Davacıya temlik edilen alacak üzerinde dava dışı SGK Başkanlığı ile Vergi dairesinin haciz yazıları bulunduğundan bahisle davalı temlik borçlusunun yaptığı sıralamanın uygun bulunduğu gerekçesi ile mahkemece dava reddedilmiştir. Ancak ortada SGK Başkanlığı ve Vergi Dairesi'nce yapılmış bir takibin bulunup bulunmadığı, temlikten önce ya da sonrasında uygulanan bir haczin bulunup bulunmadığı dosya kapsamı ile anlaşılamamaktadır. Öyle ki, eğer anılan idareler tarafından temlik tarihinden önce aynı alacağa bir haciz uygulanmışsa, haciz, alacak üzerindeki tasarruf yetkisini kısıtlayacağından temliki tasarruf, haciz sahibi alacaklılara karşı ileri sürülemez. Ancak dava konusu temlik haciz tarihinden önce ise, temlikli alacak el değiştirip, temlik alacaklısının tasarrufuna geçtiğinden SGK ve Vergi Dairesi hacizleri temlikten arta kalan para üzerine konulabilir. Kaldı ki, SGK ve Vergi Dairesi alacakları 6183 sayılı yasaya tabi ise de, bu yasanın 21. maddesindeki iştirak hakkı ve imtiyaz ancak kendinden önceki hacizli alacaklılara karşı ileri sürülebilir. Davacı alacağı ise temlike dayandığından davacıya karşı ileri sürülemez. Ayrıca İİK'nun 140. maddesine göre, sıra cetveli düzenleme yetkisi icra dairesine ait olup, davalı idare tarafından re'sen sıralam yapılması yetkisi bulunmadığından ortada usulüne uygun düzenlenmiş bir sıra cetvelinin bulunup bulunmadığı da dosya kapsamı ile anlaşılamamaktadır.
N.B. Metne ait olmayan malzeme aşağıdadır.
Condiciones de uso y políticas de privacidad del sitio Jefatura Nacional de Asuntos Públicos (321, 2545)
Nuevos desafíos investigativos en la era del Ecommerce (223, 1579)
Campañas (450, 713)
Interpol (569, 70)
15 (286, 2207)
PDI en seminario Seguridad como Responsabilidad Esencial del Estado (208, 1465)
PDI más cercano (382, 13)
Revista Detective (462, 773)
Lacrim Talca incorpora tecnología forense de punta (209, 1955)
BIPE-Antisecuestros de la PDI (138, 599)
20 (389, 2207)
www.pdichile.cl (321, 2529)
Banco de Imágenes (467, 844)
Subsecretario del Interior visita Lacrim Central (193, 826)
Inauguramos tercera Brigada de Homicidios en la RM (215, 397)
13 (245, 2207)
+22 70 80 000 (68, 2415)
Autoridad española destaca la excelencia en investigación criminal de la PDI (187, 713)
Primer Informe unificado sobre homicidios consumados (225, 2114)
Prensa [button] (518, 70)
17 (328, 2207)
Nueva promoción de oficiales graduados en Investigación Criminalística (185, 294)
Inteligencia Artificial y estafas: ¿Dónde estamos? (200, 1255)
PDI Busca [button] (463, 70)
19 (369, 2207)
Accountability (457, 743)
Yukarıda açıklanan nedenlerle, mahkemece, temlik konusu alacak ile ilgili uygulanmış bir haczin bulunup bulunmadığı, var ise temlikten önce mi yoksa sonrasında mı uygulandığı husuları araştırılmalı, yukarıdaki ilkeler gözetilerek ve davalı temlik borçlusunun diğer savunmaları üzerinde de durularak, sonucuna uygun bir karar verilmelidir. Yanlış değerlendirme ve eksik inceleme ile yazılı şekilde karar verilmesi usul ve yasaya aykırı olup bozma nedenidir.

SONUÇ: Yukarıda açıklanan nedenlerle temyiz olunan kararın davacı yararına BOZULMASINA, peşin alınan 15.60 TL temyiz harcının istek halinde iadesine, 4.3.2010 gününde oybirliğiyle karar verildi.